China Eyes Stake in Australia's Fortescue: Paper
Australia's Fortescue Metals said on Monday it has had talks with potential investors, as a newspaper reported that a Chinese sovereign fund and a mining company were seeking a stake.
The iron ore prospector said none of the talks had reached conclusions. It did not give further details.
The South China Morning Post newspaper said on Monday that China Investment Corp, a US$200 billion sovereign wealth fund, and China Shenhua Group, the country's largest coal mining firm, were in informal talks to buy a 15.85 percent stake in Fortescue for about US$2 billion.
Fortescue shares surged as much as 14.5 percent on the report, and were last trading up 11 percent at A$7.22
The report comes after state-owned Aluminum Corp of China (Chinalco) teamed up with U.S. aluminum producer Alcoa to buy a $14 billion stake in global miner Rio Tinto, potentially derailing efforts by BHP Billiton to take control of Rio.
The white-hot market for iron ore, fuelled by dramatic increases in Chinese steelmaking amid a boom in the world's fourth-biggest economy, is unlikely to cool before the middle of the next decade, analysts believe.
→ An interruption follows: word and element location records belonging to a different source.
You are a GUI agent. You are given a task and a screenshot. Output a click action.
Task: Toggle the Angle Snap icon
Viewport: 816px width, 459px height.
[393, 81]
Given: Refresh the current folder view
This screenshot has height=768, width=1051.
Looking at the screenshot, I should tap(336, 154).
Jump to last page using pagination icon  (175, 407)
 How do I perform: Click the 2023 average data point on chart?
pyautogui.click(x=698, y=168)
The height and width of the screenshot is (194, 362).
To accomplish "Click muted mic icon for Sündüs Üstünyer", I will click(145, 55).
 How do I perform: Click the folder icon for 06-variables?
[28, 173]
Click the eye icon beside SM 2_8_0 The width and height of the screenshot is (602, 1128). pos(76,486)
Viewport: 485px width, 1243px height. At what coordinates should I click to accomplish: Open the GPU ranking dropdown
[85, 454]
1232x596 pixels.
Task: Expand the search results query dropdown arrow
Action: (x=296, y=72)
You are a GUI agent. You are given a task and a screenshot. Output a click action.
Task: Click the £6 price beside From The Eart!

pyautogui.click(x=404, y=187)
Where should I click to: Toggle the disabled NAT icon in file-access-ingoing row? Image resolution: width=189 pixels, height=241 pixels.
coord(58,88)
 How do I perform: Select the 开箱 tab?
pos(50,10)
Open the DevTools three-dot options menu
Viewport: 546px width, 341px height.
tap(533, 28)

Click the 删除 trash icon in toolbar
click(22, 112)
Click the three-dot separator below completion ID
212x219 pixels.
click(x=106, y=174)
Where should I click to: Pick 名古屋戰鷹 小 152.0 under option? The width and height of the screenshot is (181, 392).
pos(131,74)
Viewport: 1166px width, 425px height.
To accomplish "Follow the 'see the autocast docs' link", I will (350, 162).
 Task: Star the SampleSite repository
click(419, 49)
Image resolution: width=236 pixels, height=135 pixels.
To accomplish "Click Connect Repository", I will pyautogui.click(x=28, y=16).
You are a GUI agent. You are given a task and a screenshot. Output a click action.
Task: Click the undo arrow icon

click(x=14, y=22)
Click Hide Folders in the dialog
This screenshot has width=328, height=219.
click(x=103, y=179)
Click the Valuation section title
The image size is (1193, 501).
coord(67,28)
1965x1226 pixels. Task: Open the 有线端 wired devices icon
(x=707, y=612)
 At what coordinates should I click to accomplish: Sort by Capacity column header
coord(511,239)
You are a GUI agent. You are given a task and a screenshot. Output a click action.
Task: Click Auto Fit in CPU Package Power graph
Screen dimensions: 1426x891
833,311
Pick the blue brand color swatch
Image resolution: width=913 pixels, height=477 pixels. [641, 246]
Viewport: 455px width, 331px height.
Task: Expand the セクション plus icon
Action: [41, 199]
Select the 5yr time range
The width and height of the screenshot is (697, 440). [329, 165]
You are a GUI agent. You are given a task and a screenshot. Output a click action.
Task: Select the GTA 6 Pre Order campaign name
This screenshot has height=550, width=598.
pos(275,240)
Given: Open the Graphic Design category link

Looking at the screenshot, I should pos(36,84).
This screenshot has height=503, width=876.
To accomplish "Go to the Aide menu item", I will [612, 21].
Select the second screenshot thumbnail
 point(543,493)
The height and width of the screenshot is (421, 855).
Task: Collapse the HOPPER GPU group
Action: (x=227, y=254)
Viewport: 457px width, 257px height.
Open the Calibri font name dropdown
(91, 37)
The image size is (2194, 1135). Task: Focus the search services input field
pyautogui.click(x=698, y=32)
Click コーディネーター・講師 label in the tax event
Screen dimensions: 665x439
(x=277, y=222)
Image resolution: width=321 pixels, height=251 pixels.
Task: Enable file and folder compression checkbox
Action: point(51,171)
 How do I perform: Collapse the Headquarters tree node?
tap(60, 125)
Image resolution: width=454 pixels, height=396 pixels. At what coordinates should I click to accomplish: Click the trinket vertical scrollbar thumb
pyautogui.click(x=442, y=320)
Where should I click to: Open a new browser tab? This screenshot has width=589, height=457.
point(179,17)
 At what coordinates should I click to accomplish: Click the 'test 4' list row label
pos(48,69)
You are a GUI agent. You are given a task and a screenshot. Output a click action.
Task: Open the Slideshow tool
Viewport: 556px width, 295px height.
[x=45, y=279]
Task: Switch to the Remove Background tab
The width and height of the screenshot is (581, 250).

The Chinese government has been encouraging the use of the country's huge foreign exchange reserves to secure access to resources overseas and boost China's global economic clout.
In November Fortescue denied media speculation a Chinese company would take a stake in it. The Australian company is trying to become the third big iron ore miner in the ore-rich Pilbara region of western Australia, behind Rio and BHP Billiton.
It has completed about 75 percent of the construction of an Indian Ocean port for the mining project, and is scheduled to begin shipping iron ore in May.